*** Begin section ***
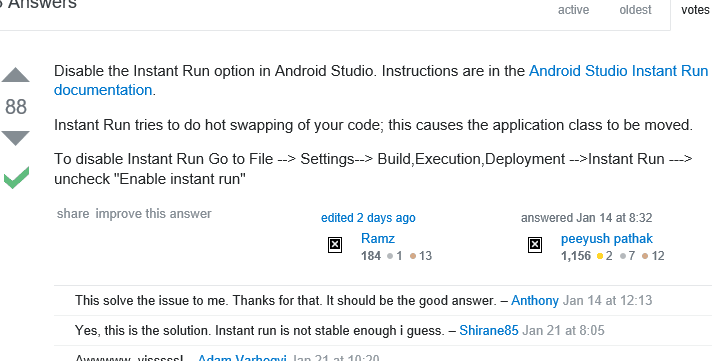712x361 pixels.
Task: Click the green accepted answer checkmark
Action: 16,178
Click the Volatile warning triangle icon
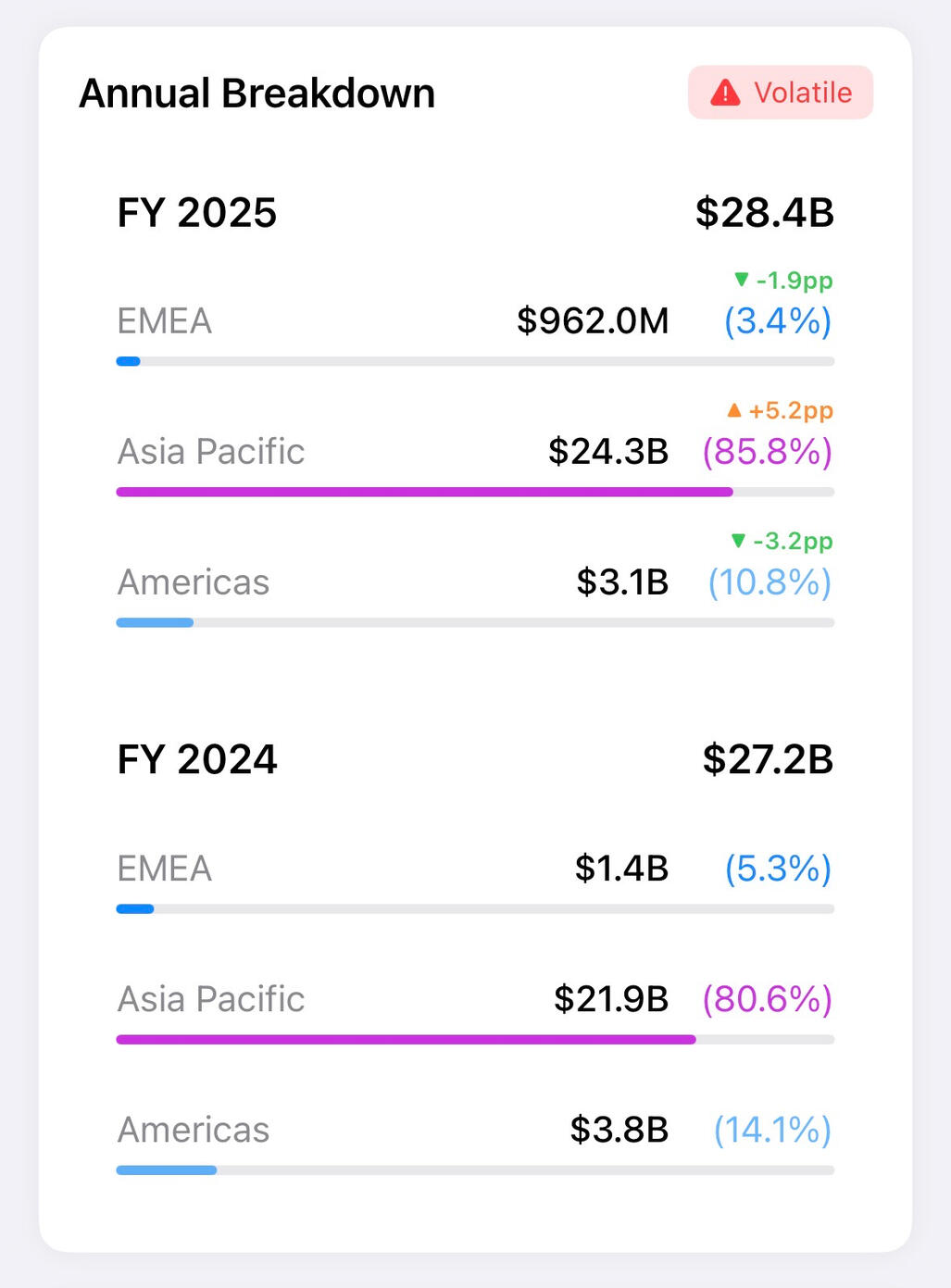The height and width of the screenshot is (1288, 951). pos(725,93)
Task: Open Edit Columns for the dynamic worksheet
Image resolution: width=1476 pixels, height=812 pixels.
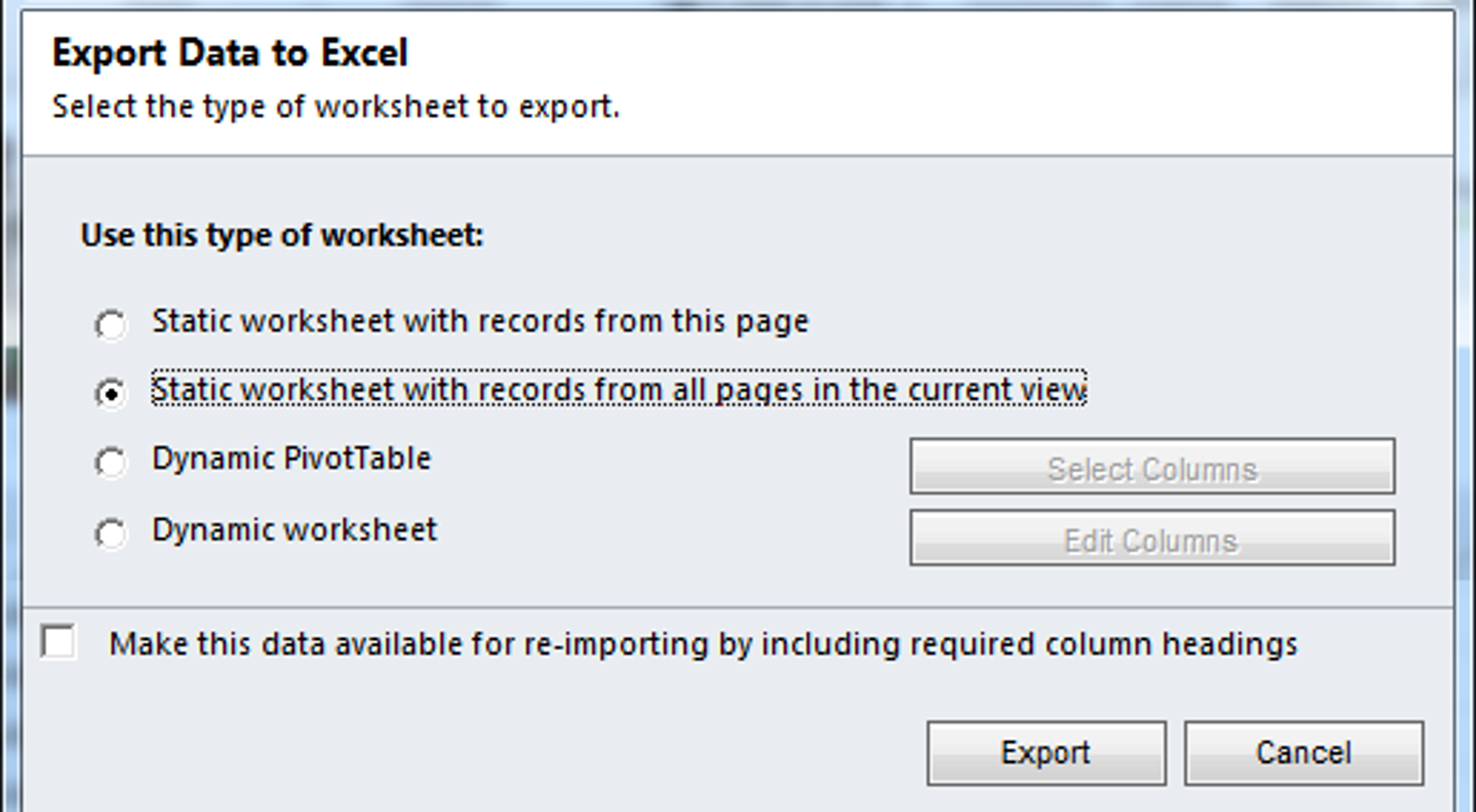Action: [x=1152, y=538]
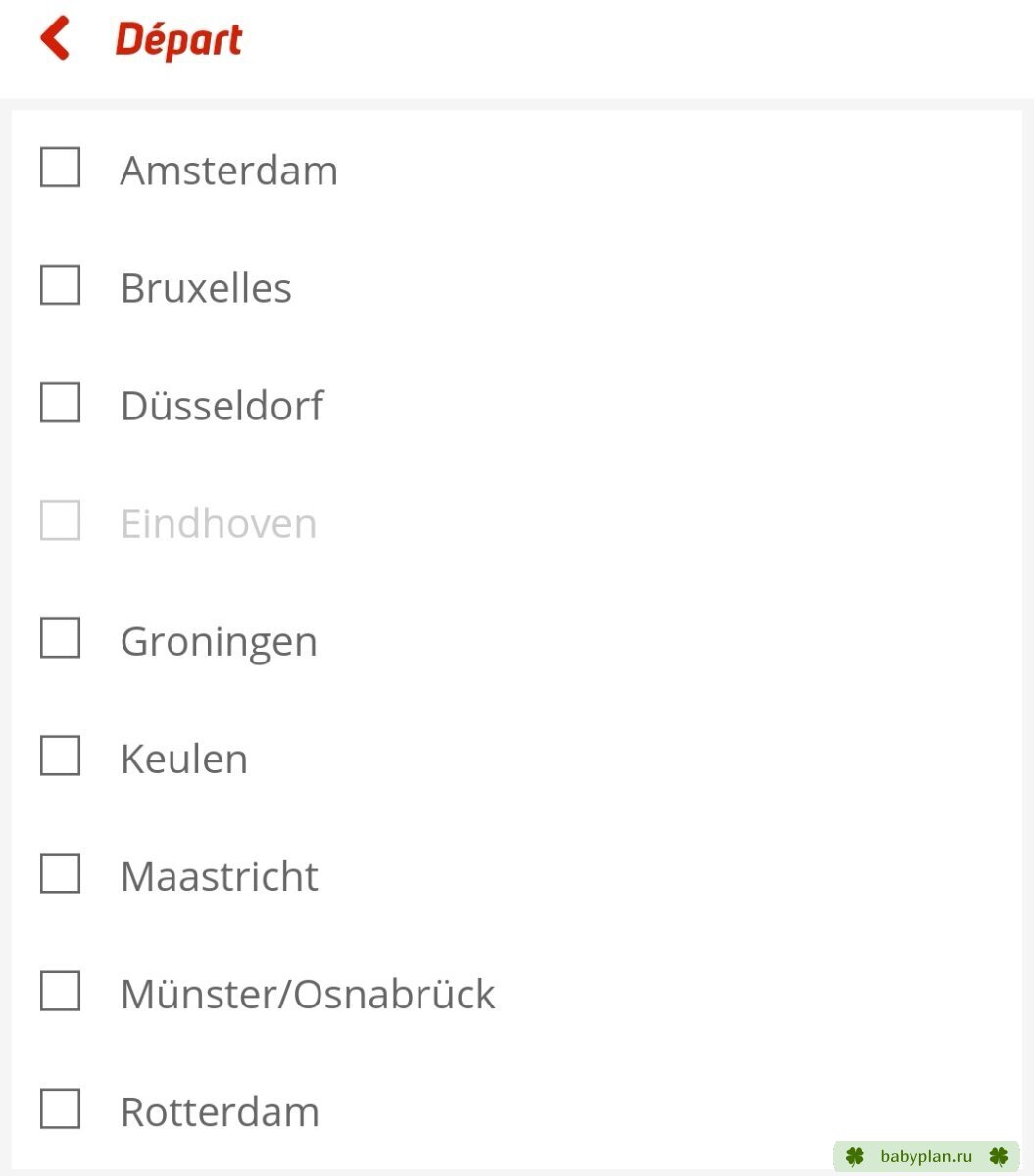Image resolution: width=1034 pixels, height=1176 pixels.
Task: Check the Münster/Osnabrück box
Action: 60,990
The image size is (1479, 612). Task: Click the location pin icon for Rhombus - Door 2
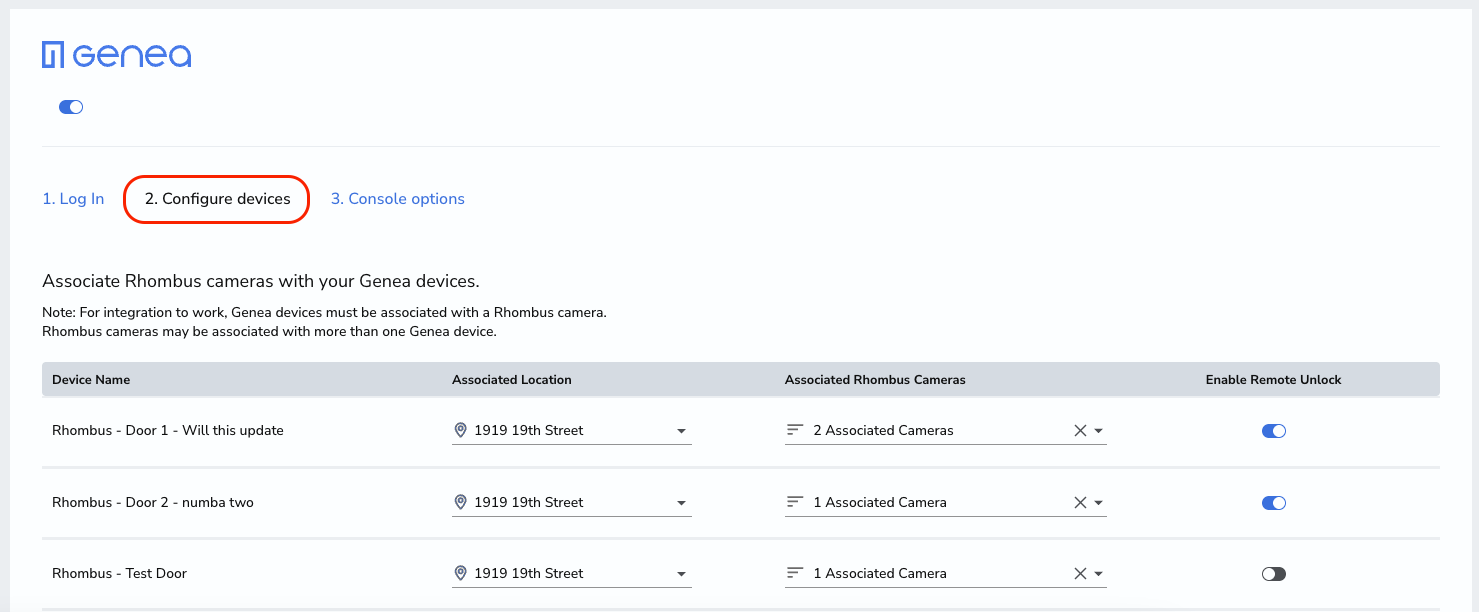coord(460,502)
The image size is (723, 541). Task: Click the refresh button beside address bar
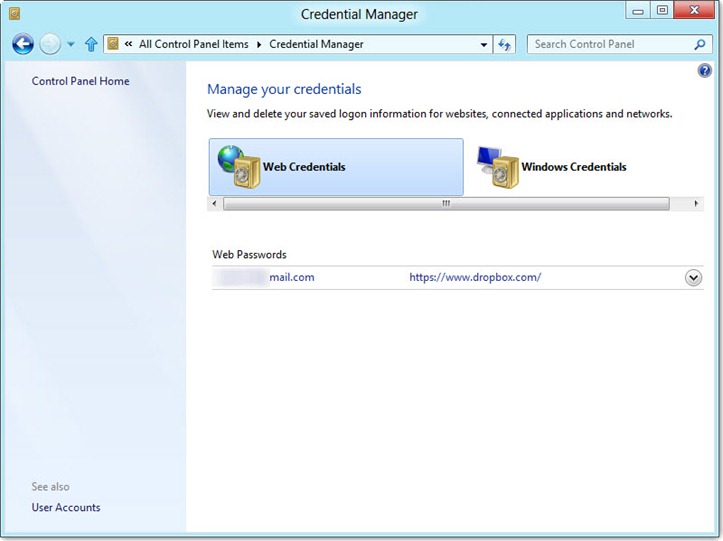[x=505, y=44]
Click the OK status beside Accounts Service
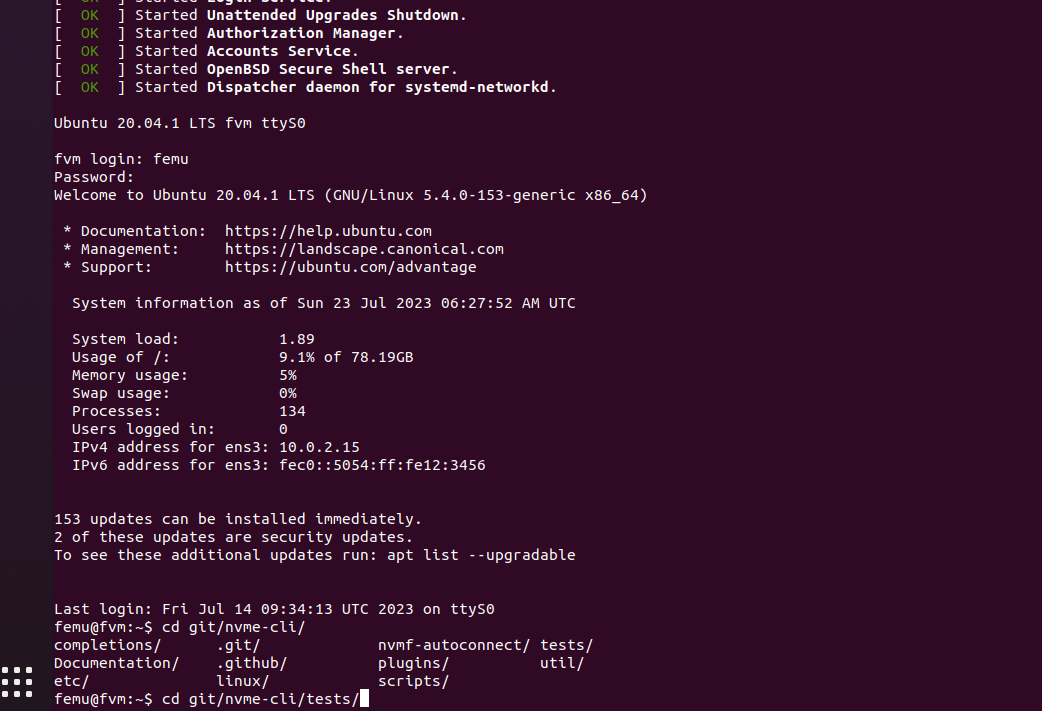Image resolution: width=1042 pixels, height=711 pixels. (90, 51)
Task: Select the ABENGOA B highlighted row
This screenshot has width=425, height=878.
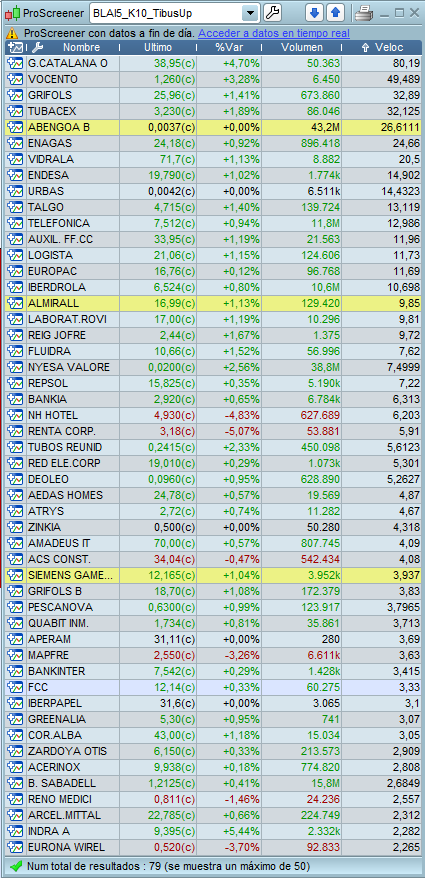Action: point(213,127)
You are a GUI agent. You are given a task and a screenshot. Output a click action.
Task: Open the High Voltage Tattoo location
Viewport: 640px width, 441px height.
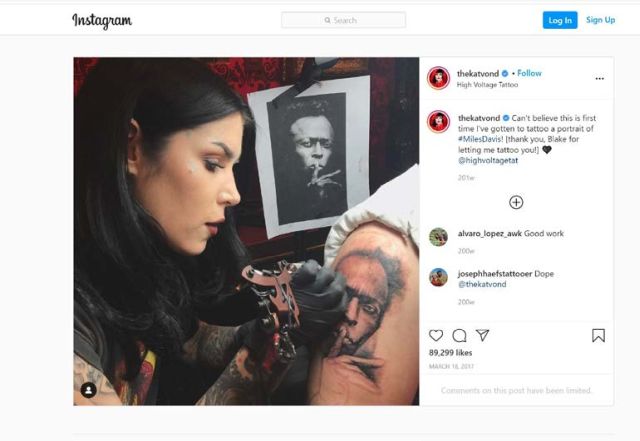point(487,85)
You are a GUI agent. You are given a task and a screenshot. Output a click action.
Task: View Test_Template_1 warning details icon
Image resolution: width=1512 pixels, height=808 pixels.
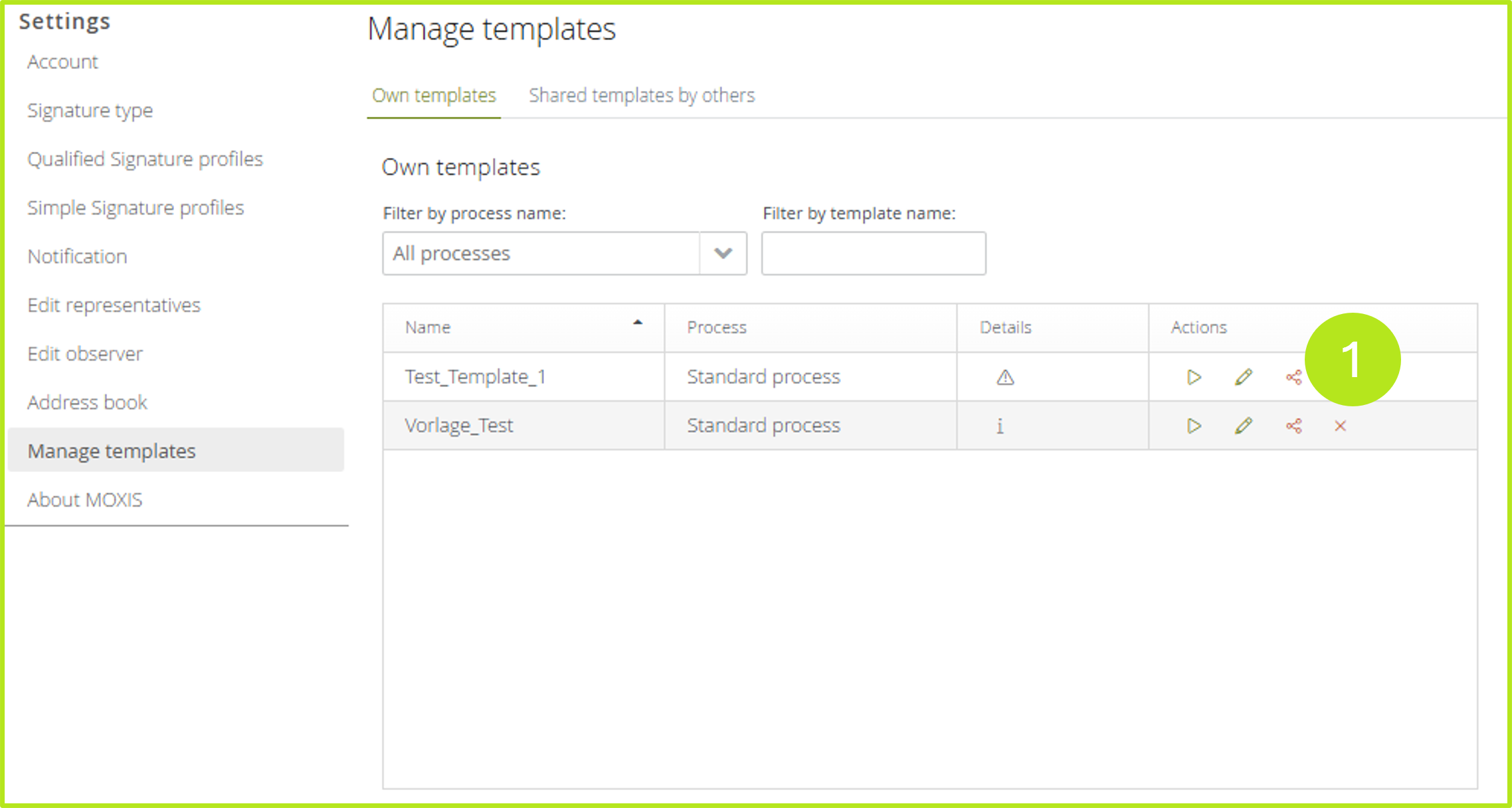(1005, 377)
*** End section ***
- **What this task involves**
The lines to copy begin with the one containing "Click the Volatile warning triangle icon" and end with the last line of the entries above; copy them exactly, minus the pictures.

- **Your response**
Click the Volatile warning triangle icon
The height and width of the screenshot is (1288, 951). pos(725,93)
Task: Open Edit Columns for the dynamic worksheet
Image resolution: width=1476 pixels, height=812 pixels.
Action: [x=1152, y=538]
Image resolution: width=1034 pixels, height=1176 pixels.
Task: Check the Münster/Osnabrück box
Action: 60,990
The image size is (1479, 612). Task: Click the location pin icon for Rhombus - Door 2
coord(460,502)
The image size is (723, 541). Task: Click the refresh button beside address bar
[x=505, y=44]
Click the OK status beside Accounts Service
Image resolution: width=1042 pixels, height=711 pixels. (90, 51)
Task: Select the ABENGOA B highlighted row
This screenshot has width=425, height=878.
Action: point(213,127)
You are a GUI agent. You are given a task and a screenshot. Output a click action.
Task: Open the High Voltage Tattoo location
Viewport: 640px width, 441px height.
point(487,85)
You are a GUI agent. You are given a task and a screenshot. Output a click action.
Task: View Test_Template_1 warning details icon
Image resolution: width=1512 pixels, height=808 pixels.
(1005, 377)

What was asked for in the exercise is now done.